Now, almost 50, it is almost impossible to get into the head of
that 18-year-old Bryan Shortall. I heard the ads on the radio, “Dear
30-year-old me…” And I wonder what I’d say to that lad if I could go back and
talk to him. But he wasn’t for talking
to. He was full of it, and full of the habit, and full of the sandals, and the
friary, and the sense of community even though he didn’t really know what it meant.
He was scared and emotional the day he joined. He missed his
family, and his friends, and his girlfriends, and his breakdancing, and his dee-jaying.
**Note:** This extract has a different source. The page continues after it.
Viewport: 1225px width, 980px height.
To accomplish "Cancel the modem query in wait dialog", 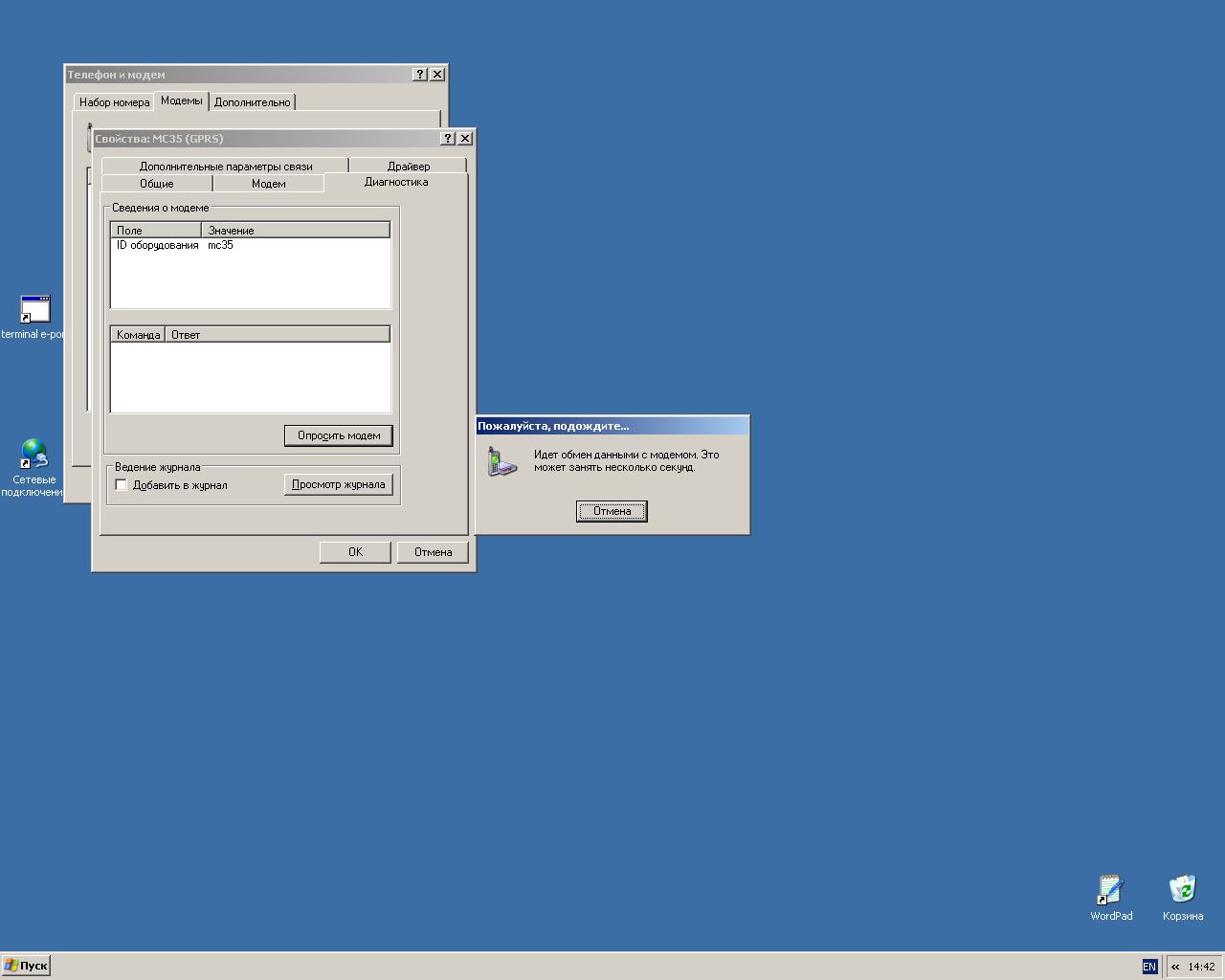I will click(x=612, y=511).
He didn’t miss school though, that was one good thing. He hadn’t a clue. He was
going from sharing a room with his two brothers in suburban Dublin, with
posters of the Beastie Boys on the wall, to sharing a religious house in the
country with other men and pictures of the Pope and the General Minister of the
Order. The question he and the others
who joined got asked a lot was “Have you settled in?” He used to hate being
asked that question. What does ‘settled in’ feel like? And what’s the time line
for settling in? He brought a selection of his LP records and it didn’t feel
the same playing them in the sitting room of the Friary. The older lads didn’t
wear white socks and they liked Dylan, and Jim Croce, and Neil Young, One of
them couldn’t even say L.L. Cool J’s name properly. Things were never going to be the same. Not
bad though, just different.
Over the years, I went back to the books but it wasn’t like
school. This time I had a choice in what I learned and I enjoyed this. I began
to grow up and learn what it is to be in religious life and I began to learn
about the vows I had taken temporarily and would one day take for life. I
learned more and more about St. Francis of Assisi and his influence on the
world of his time and how his powerful message is still relevant in our world
today. So relevant that our present Pope has taken his name.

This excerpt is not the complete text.